Arabinoxylan content was determined using the phloroglucinol method [25]. A 400 mg of dried fermentation sample was dissolved in 25 mL of distilled water under sonication for 30 min. After complete dissolution, 2 mL of sample solution was taken and added to a stoppered tube, followed by the addition of 10 mL of reaction solution (2 mL concentrated hydrochloric acid, 2 g phloroglucinol, 10 mL anhydrous ethanol, 1 mL of 17.5 g/L glucose solution, and 110 mL glacial acetic acid). After vortex mixing, the mixture was placed in a boiling water bath for 25 min. Following the reaction, the mixture was cooled to room temperature in an ice bath. The absorbances at 552 nm and 510 nm were measured, respectively, and the difference was calculated. The arabinoxylan content in the sample was determined based on the xylose (0–1.0 mg/mL) standard curve (y = 0.1914x − 0.0159, R2 = 0.9866).

2.7. Determination of Polyphenol Content

For the determination of polyphenol content in fermented samples, the Folin–Ciocalteu method was employed, following the procedure reported by Boukhary et al. [26] with slight modifications. A 0.5 g dried sample was mixed with 10 mL of 80% methanol under ultrasonication treatment (Ultrasonic Cleaning Machine, Kun Shan Ultrasonic Instruments Co., Ltd., Kunshan, China). The mixture was then centrifuged at 5000 rpm for 20 min, and the supernatant was collected. The procedure was repeated two times and the supernatants were combined. The combined supernatant was adjusted to a final volume of 20 mL with 80% methanol to obtain the crude polyphenol extract. A 0.5 mL aliquot of the extract was sequentially mixed with 0.5 mL of Folin–Ciocalteu reagent and 1 mL of Na2CO3 solution (12.5%). Distilled water was added to bring the total volume to 5 mL. The mixture was vortexed and kept in the dark at room temperature for 80 min. Subsequently, the absorbance at 760 nm was measured. The results were expressed as micrograms of gallic acid equivalents per gram of millet bran (μg GAE/g MB).

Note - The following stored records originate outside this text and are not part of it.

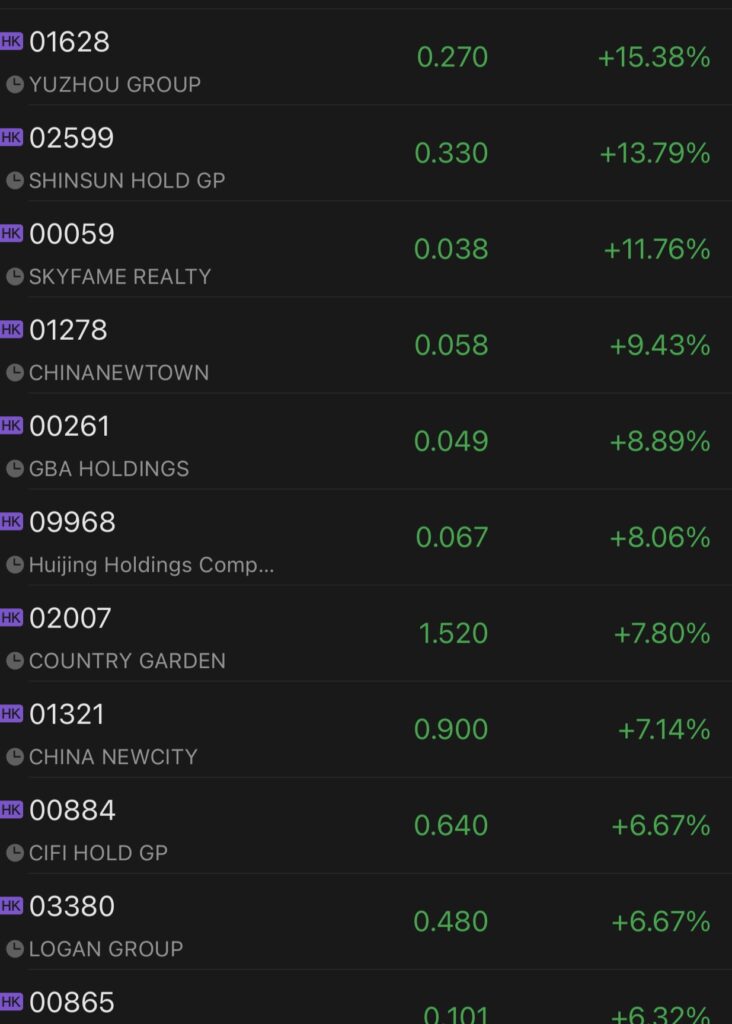The width and height of the screenshot is (732, 1024).
Task: Tap the HK market badge next to 02007
Action: click(11, 617)
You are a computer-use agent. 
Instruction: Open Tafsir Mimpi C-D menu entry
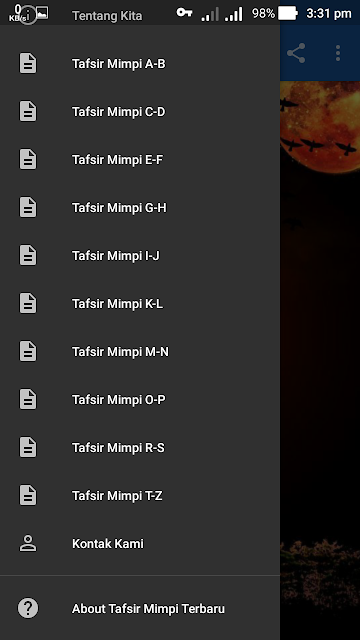point(140,112)
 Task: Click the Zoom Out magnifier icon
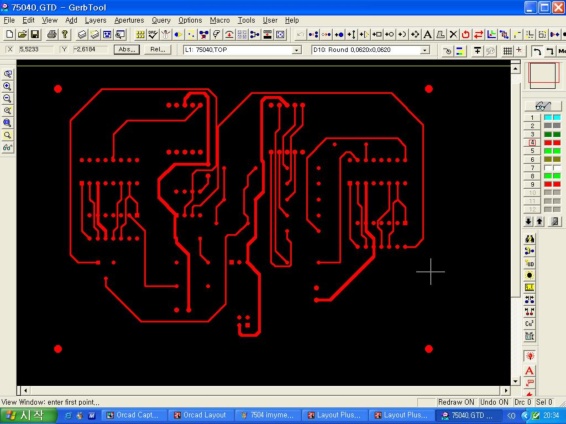click(7, 99)
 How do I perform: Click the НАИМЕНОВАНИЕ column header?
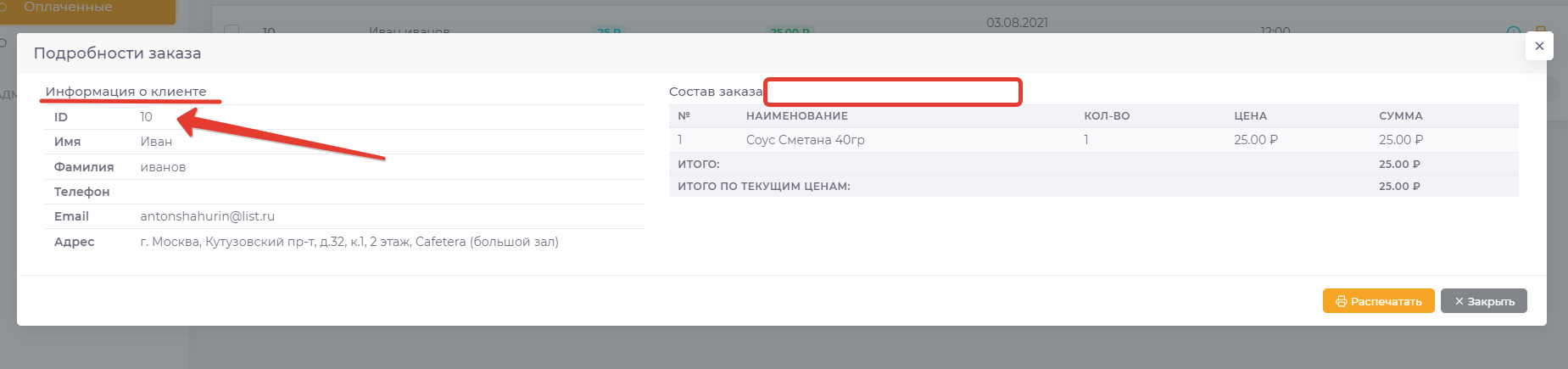pos(796,116)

The gallic acid standard curve was: y = 0.0039x + 0.0439, R2 = 0.9946 (concentration of gallic acid in 0–100 μg/mL).

2.8. Determination of Polypeptide Content

Polypeptide content was determined using the biuret method, referring to the procedure reported by Wang et al. [27]. A 400 mg sample of dried fermented product was dissolved in 20 mL of distilled water by sonication for 30 min. After complete dissolution, 0.8 mL of the sample solution was mixed with an equal volume of 10% TCA (100 g L−1) and allowed to stand at room temperature for 30 min. The mixture was then centrifuged at 5000 rpm for 20 min. Then 1 mL of the supernatant was added to 4 mL of biuret reagent (0.375 g CuSO4·5H2O, 1.5 g KNaC4H4O6·4H2O, 75 mL of 10% NaOH, and 175 mL deionized water), mixed, and allowed to stand at room temperature for 30 min. The absorbance at 540 nm was measured, and the polypeptide content was calculated based on the bovine serum albumin (BSA) standard curve (y = 0.026x + 0.0735, R2 = 0.9978, concentration of BSA solution in 0–10 mg/mL).

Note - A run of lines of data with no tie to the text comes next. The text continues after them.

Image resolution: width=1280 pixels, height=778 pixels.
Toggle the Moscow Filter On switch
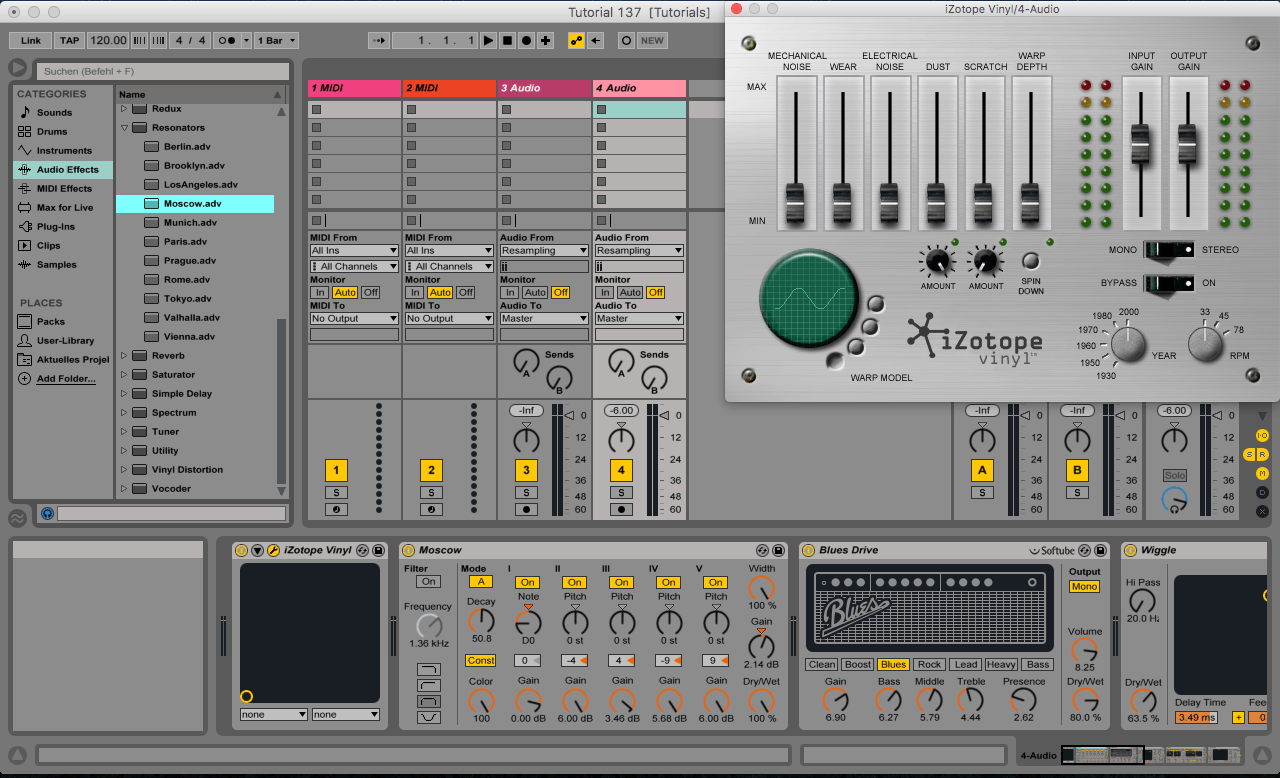point(428,582)
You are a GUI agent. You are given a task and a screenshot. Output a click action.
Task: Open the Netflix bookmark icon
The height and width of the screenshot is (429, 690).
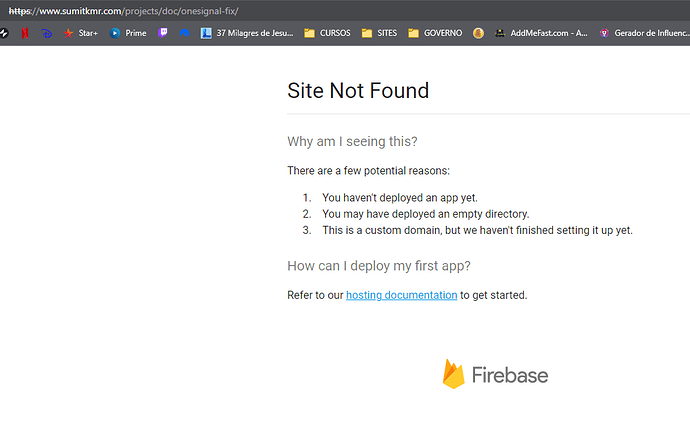25,33
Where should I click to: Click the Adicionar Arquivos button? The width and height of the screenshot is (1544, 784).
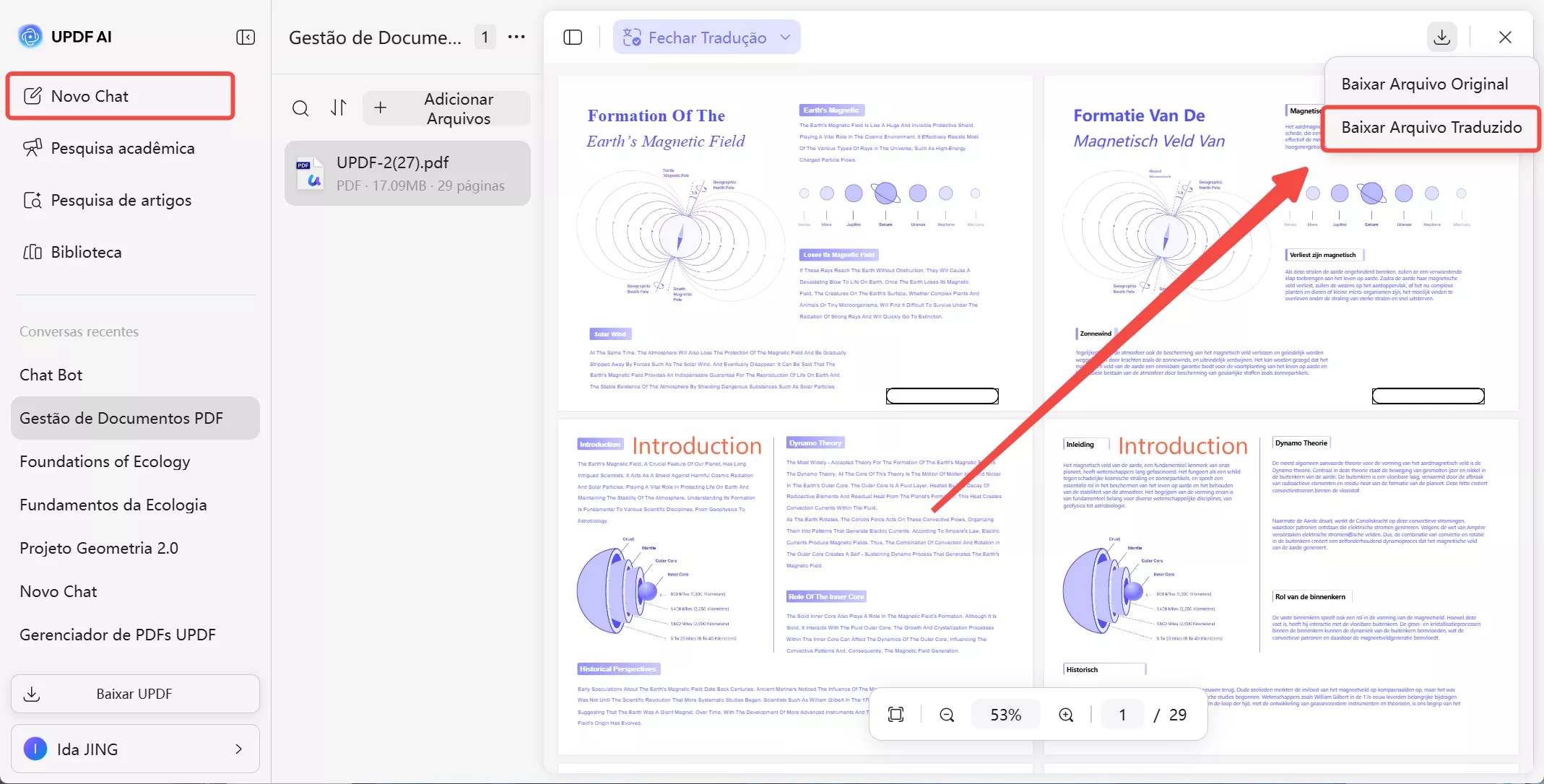click(x=446, y=108)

2.9. Determination of SDF Content

The content of SDF was determined via the enzymatic–gravimetric method in accordance with the national standard GB 5009.88-2023 [28]. Briefly, 1 g dried sample from fermented or unfermented supernatant was totally dissolved in 10 mL water. The resulting solution was precipitated by the addition of four volumes of 95% (v/v) ethanol, and the mixture was stored overnight at 4 °C to ensure complete precipitation. Then the precipitated residue was collected by filtration, dried at 60 °C to constant weight, and the content of SDF was obtained.

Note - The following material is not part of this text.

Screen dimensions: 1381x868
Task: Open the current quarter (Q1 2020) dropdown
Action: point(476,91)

2.10. Data Statistics and Analysis

All determinations were performed independently in triplicate and expressed as mean ± standard deviation (Mean ± SD). Data were subjected to significance analysis using SAS 9.4 software (SAS Institute Inc., Cary, NC, USA) and Duncan’s multiple range test, with p < 0.05 considered statistically significant. Graphs were plotted using OriginPro 2018 software developed and distributed by by OriginLab Corporation (Northampton, MA, USA).

3. Results

3.1. Dynamic Changes in the Number of Viable Bacteria and Spore During B. natto Fermentation

The dynamic profile of viable cells and spores during the fermentation is presented in Figure 1. The viable cell count increased during the early and mid-stages, reaching a maximum of 9.3 log CFU/mL at 48 h, after which it gradually declined. Notably, the viable cell count remained consistently high, always exceeding 8.5 log CFU/mL throughout the entire fermentation period (0–84 h). Sporulation was observed at 12 h, which was consistent with the earlier formation of spores in Bacillus subtilis reported by Chen et al. [29], who reported that B. subtilis K-6-9 initiated spore formation at 9 h with a marked increase in spore count by 18 h. As the fermentation progressed and available nutrients were depleted, sporulation intensified, leading to a substantial increase in spore count, which ultimately reached 7.6 log CFU/mL by the end of fermentation (84 h).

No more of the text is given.